The following is an
excerpt of an address given by Dr. John L. Sever, vice chair of Rotary’s
International PolioPlus Committee, to the Innovations in Healthcare Symposium
23 October in New York. The symposium was held to honor Jonas Salk and Albert
Sabin on World Polio Day and the 100th anniversary of Salk’s birth.
I had the pleasure of knowing both Dr. Salk and Dr.
Sabin through our mutual participation at medical meetings, and when they would
visit me at my offices and laboratories at the National Institutes of Health.
I remember in particular a medical meeting in Miami
Beach, Florida, in the 1960s at which Dr. Sabin and I were both speakers. On
the first morning of the meeting, my wife and I came down for breakfast. Dr.
Sabin was sitting alone and invited us to join him. He was very excited
because physicians in Cuba had reported that they had used the oral polio
vaccine in a new way. They gave all of the children in Cuba the vaccine during
just a few days, rather than at age specific intervals. They showed that with
this approach, they not only protected the children from polio, but they
succeeded in eradicated it from Cuba.
Global eradication
This was a wonderful finding and Dr. Sabin was
delighted. He advocated it enthusiastically for what he called “The Rapid
Elimination and Ultimate Global Eradication of Paralytic Poliomyelitis Caused
By Polioviruses.” It became the basis for the worldwide use of National
Immunization Days.
It was Dr. Sabin’s oral polio vaccine used in National
Immunization Days that empowered Rotary and our partners to immunize more than
two-and-a-half billion children against polio — bringing the virus to the brink
of eradication. And it will be Dr. Salk’s injectable, inactivated vaccine, used
during the end-game phase of the campaign, that will enable us to slam the door
shut once and for all on this terrible disease.

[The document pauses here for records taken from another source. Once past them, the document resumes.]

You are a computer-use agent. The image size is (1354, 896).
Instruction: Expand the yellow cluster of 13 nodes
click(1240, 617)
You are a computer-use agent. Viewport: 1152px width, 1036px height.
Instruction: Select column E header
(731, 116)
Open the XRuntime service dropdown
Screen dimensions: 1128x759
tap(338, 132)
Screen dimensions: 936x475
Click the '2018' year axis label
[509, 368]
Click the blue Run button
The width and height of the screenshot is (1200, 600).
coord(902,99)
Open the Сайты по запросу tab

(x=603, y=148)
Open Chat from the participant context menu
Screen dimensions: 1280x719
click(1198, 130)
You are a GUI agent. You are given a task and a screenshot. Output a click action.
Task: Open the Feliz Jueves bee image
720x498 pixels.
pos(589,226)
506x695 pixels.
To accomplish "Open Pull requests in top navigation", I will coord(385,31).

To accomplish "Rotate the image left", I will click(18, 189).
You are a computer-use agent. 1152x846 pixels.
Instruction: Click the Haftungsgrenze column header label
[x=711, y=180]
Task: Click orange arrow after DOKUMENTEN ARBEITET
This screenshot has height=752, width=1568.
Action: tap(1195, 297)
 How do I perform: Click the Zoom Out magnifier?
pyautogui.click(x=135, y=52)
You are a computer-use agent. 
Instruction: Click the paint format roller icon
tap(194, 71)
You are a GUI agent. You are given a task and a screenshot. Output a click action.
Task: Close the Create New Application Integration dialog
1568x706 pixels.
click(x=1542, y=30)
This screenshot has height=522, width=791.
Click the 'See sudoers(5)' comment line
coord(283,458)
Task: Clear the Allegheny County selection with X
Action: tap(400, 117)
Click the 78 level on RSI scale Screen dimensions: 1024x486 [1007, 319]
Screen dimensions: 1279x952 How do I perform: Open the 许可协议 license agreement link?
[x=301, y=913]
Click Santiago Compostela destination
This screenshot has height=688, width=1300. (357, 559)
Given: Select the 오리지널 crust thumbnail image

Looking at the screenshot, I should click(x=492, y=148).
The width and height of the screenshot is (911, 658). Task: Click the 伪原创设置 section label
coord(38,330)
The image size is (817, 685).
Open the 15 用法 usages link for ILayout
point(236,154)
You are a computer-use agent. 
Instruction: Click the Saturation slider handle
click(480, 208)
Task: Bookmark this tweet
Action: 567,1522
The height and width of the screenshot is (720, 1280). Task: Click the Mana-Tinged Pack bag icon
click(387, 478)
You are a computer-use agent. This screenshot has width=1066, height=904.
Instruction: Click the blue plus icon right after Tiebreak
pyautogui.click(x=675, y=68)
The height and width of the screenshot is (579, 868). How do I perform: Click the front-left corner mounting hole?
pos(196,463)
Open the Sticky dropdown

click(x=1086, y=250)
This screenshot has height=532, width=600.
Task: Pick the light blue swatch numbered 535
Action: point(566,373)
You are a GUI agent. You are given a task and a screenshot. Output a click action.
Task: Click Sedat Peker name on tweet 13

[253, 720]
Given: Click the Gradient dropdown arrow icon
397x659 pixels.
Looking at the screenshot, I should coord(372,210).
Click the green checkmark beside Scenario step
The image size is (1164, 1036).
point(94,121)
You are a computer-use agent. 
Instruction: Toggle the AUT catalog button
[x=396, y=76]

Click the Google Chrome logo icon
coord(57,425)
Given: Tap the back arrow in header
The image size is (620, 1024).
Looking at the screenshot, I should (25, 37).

This is a fitting legacy for these two icons of modern
medicine.
Beginnings of PolioPlus
Rotary’s involvement in polio eradication began in
1979, when RI’s president Clem Renouf learned that smallpox had just been
eradicated and wondered if it might be appropriate for Rotary to use its new
humanitarian grants program to take on a comparable goal. I was an active
Rotarian and chief of the Infectious Diseases Branch, NINDS, at the National
Institutes of Health, at the time, so Renouf asked for my opinion.
I recommended that Rotary establish a program to help
immunize the children of the world against polio and eradicate the disease.
With Rotary clubs in nearly every country in the world and a total membership
then of about one million, I knew our members were well positioned to help
public health authorities reach millions of children with the oral polio
vaccine.
Since the launch of our PolioPlus program in 1985, in
close collaboration with Dr. Sabin, progress against polio has been nothing
short of tremendous. In 2013, there were fewer than 420 cases worldwide, a
decrease of more than 99 percent. And the wild poliovirus is now endemic to
only three countries: Afghanistan, Nigeria, and Pakistan.
Making history
With the goal so close, we continue to face challenges
— armed violence against vaccinators, the rise of new threats such as Ebola,
and donor fatigue, to name a few. But we face each of these challenges with the
same determination and resiliency that has brought us this far. To our
supporters, and especially donor governments, we say: We are truly on the verge
of making history.
I am sure that Salk and Sabin would be immensely proud
of where we are today: on the threshold of a polio-free world. Their combined
genius gave us the tools to eliminate polio once and for all. Today, we owe it
to them – and to the world’s children – to get the job done.